**Document extract:**
........

1957 Ford Thunderbird brakes

Dear Ray,
We have 1957 Thunderbird, 122,000 original miles, engine rebuilt at 90,000 miles about twenty years ago. Recently, the brakes did not feel right. The mechanic, who owns a couple of vintage cars, had a difficult time. he adjusted, bled, and whatever else is required. we finally had the power booster rebuilt. The car stops better but when you let up on the brakes, it does not regain speed until you step on the gas again. Not unsafe but not right.
He feels that it is the vacuum. Right now, the vacuum line in not connected to the booster and a bolt is inserted in the vacuum hose.

Any thoughts? Your opinion is appreciated.

Thank you,

Not a good idea to post your contact info on a public forum. I have notified the moderator to remove it.

I don’t know what you mean by “don’t feel right” Please explain more fully.

Yeah, we need more about this, too. Car’s don’t regain speed until you hit the gas. that’s how this works. Do you think the brakes are dragging? Or maybe just one is dragging?

Leave the booster un-hooked. Take a short drive and lock the brakes completely from about 30 mph in a safe area. Get out and look… do you have 4 distinct tire skids? Are they all about the same darkness? Did the car stay straight? Did the fronts lock first? If you can say YES to all 3 questions, concentrate on the master cylinder and booster. If NO, you have a basic problem with the brakes that your current mechanic did not fix. Find a better mechanic.

Hook the vacuum back up. Drive around an vacant area a bit without touching the brakes, or at least as little as possible. Stop and touch each wheel. Are they all warm or hot to the touch? That’s probably a bad master cylinder. If you replace it, get a dual master and have the rear lines broken out. It is much safer. Retest. If the brakes still drag, rebuild the booster again, it was not done correctly before. If one wheel is hotter than the other, the brakes are not adjusted correctly, find a better mechanic.

I have not driven any motor vehicle on a level surface that accelerated when I released the brakes until I pressed the accelerator pedal. I have no idea what OP’s problem is.


I’ve actually driven several vehicles that have a tendency to do just that

They all had automatic transmissions, fwiw

Your mechanic removed the vacuum from the vacuum booster and you are both wondering why it doesn’t feel right?

It doesn’t feel any different, one way or another. The brakes work but the car does not respond until I give it some gas. Then it is fine.

I have no idea what the problem is . Of course it will not accelerate until you give is gas.

........

**Supplied material:**
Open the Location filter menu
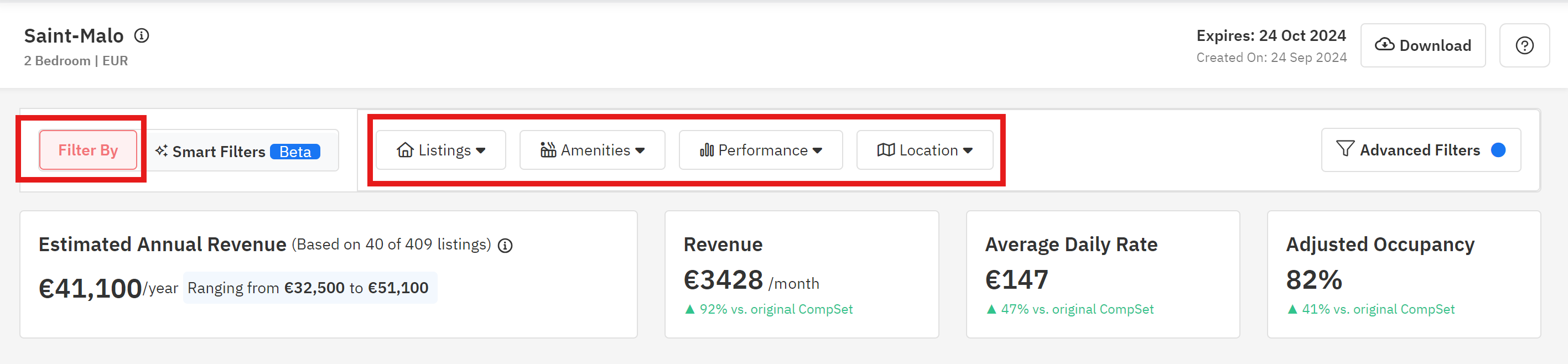925,150
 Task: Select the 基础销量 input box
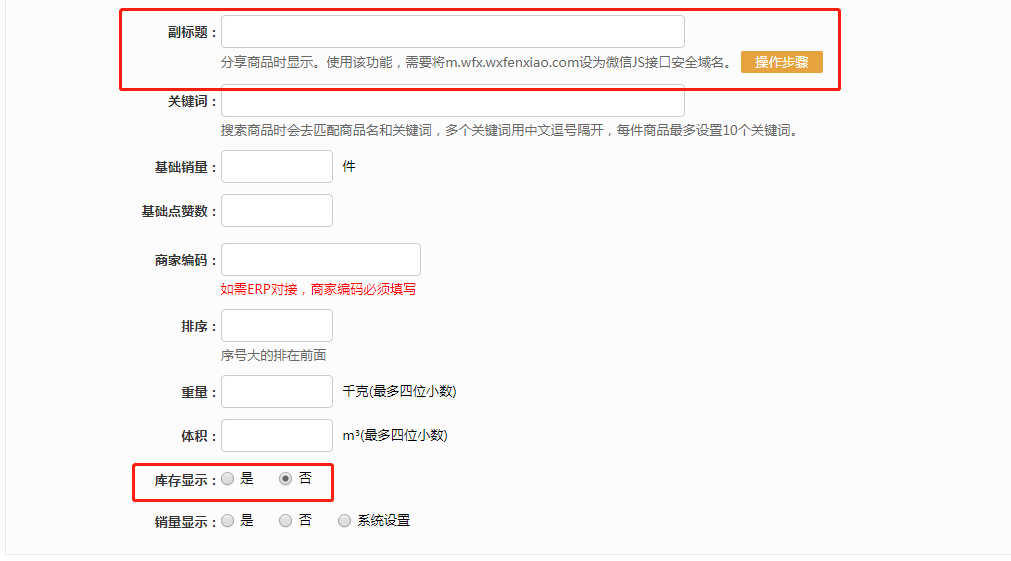tap(276, 167)
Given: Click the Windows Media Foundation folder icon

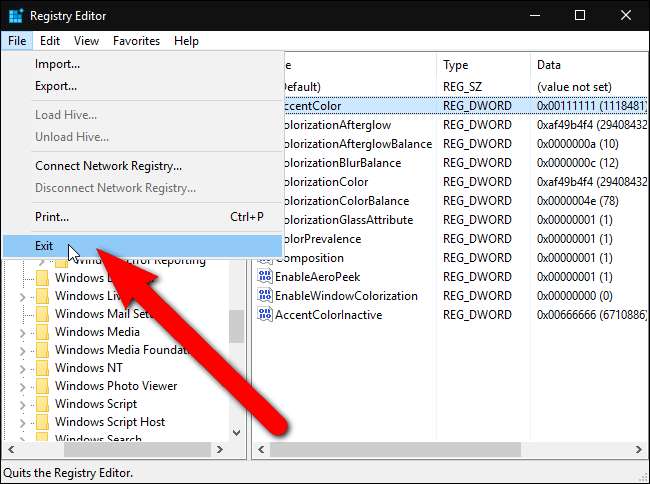Looking at the screenshot, I should click(x=42, y=350).
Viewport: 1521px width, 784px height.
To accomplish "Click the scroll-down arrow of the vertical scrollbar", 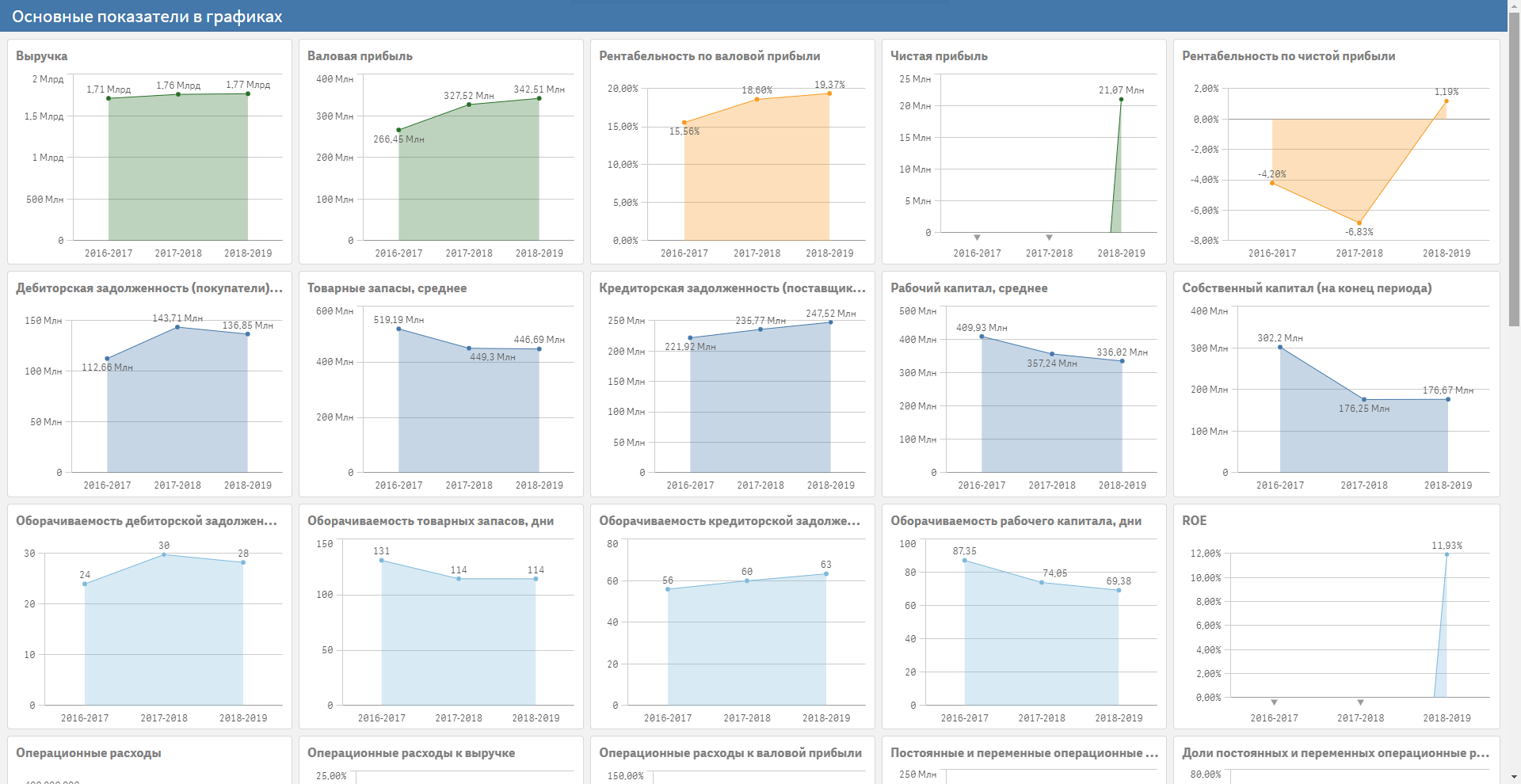I will tap(1514, 778).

........

**Set of tasks:**
1. In the Thunderbird brakes thread, what reason does one reply give for choosing a dual master cylinder with the rear lines broken out if the master cylinder is replaced?
2. Pick up the 1957 Thunderbird brakes thread after its last post and continue it.

**Answers for the tasks:**
1. The reply says this setup is much safer.

2.
Are you thinking the brakes are binding? You can tell by driving a bit, then CAREFULLY touching the wheels to see if any are hot. You’ll need the hubcaps off when you do this.

I so rarely drive A/Ts I had forgot about that.


Your mechanic needs to remove the drums first and inspect the springs. At the age of this vehicle, the springs probably need to be replaced anyway.

The plate that everything is mounted to is called the backing plate. Each brake shoe contacts the backing plate on three pads, one at the center of each pad and one at each end. By shoe, I mean the edge of the metal shoe, not the friction material. I suspect that the grease on these pads had gotten hard and full of brake dust. He will need to remove the shoes, or at least pry them away from the backing plate, clean the pads and put a dab of GP grease on each pad.

Or, if they’re that old, just do a complete brake job. Not that expensive.

Thanks. I am getting great hints


I concur with the comments above about removing the drums for a look-see. Beyond that, a couple of ideas

  • flexible brakes hose somewhere is damaged & collapsing. this creates a one-way-valve effect, so you press on the brake pedal, the brakes apply but when you release the brake pedal the brakes continue to be applied.
  • the replacement power brake booster may also be faulty. your shop should check to make sure it holds vacuum.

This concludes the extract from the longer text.